Copy each of the following items word for word, leaving nothing out.

Items contained in a dataset:
########
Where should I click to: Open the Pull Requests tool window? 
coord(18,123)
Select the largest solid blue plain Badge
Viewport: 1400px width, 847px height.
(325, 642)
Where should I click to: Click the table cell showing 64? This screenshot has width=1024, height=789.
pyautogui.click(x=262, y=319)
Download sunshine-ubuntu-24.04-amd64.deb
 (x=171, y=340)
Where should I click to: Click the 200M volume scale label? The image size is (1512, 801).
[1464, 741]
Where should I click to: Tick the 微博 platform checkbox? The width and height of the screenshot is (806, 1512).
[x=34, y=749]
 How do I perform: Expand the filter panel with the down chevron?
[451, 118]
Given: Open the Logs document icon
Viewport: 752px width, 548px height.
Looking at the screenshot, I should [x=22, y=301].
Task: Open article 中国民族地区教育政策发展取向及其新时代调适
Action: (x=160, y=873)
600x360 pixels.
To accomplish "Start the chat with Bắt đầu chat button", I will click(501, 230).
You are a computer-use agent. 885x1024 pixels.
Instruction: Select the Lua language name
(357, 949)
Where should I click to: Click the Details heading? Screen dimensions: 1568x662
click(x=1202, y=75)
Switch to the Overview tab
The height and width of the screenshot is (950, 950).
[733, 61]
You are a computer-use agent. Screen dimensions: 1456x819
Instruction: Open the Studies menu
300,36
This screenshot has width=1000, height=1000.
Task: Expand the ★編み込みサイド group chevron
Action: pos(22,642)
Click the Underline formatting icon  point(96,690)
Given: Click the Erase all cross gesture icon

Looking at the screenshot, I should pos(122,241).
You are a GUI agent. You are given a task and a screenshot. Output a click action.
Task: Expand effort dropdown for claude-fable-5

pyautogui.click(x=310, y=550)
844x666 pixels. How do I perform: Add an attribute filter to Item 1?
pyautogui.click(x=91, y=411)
########
§ Reply to the exercise:
Where should I click to: Open the Pull Requests tool window? 
coord(18,123)
Select the largest solid blue plain Badge
Viewport: 1400px width, 847px height.
(325, 642)
Where should I click to: Click the table cell showing 64? This screenshot has width=1024, height=789.
pyautogui.click(x=262, y=319)
Download sunshine-ubuntu-24.04-amd64.deb
 (x=171, y=340)
Where should I click to: Click the 200M volume scale label? The image size is (1512, 801).
[1464, 741]
Where should I click to: Tick the 微博 platform checkbox? The width and height of the screenshot is (806, 1512).
[x=34, y=749]
 How do I perform: Expand the filter panel with the down chevron?
[451, 118]
Given: Open the Logs document icon
Viewport: 752px width, 548px height.
Looking at the screenshot, I should [x=22, y=301].
Task: Open article 中国民族地区教育政策发展取向及其新时代调适
Action: (x=160, y=873)
600x360 pixels.
To accomplish "Start the chat with Bắt đầu chat button", I will click(501, 230).
You are a computer-use agent. 885x1024 pixels.
Instruction: Select the Lua language name
(357, 949)
Where should I click to: Click the Details heading? Screen dimensions: 1568x662
click(x=1202, y=75)
Switch to the Overview tab
The height and width of the screenshot is (950, 950).
[733, 61]
You are a computer-use agent. Screen dimensions: 1456x819
Instruction: Open the Studies menu
300,36
This screenshot has width=1000, height=1000.
Task: Expand the ★編み込みサイド group chevron
Action: pos(22,642)
Click the Underline formatting icon  point(96,690)
Given: Click the Erase all cross gesture icon

Looking at the screenshot, I should pos(122,241).
You are a GUI agent. You are given a task and a screenshot. Output a click action.
Task: Expand effort dropdown for claude-fable-5

pyautogui.click(x=310, y=550)
844x666 pixels. How do I perform: Add an attribute filter to Item 1?
pyautogui.click(x=91, y=411)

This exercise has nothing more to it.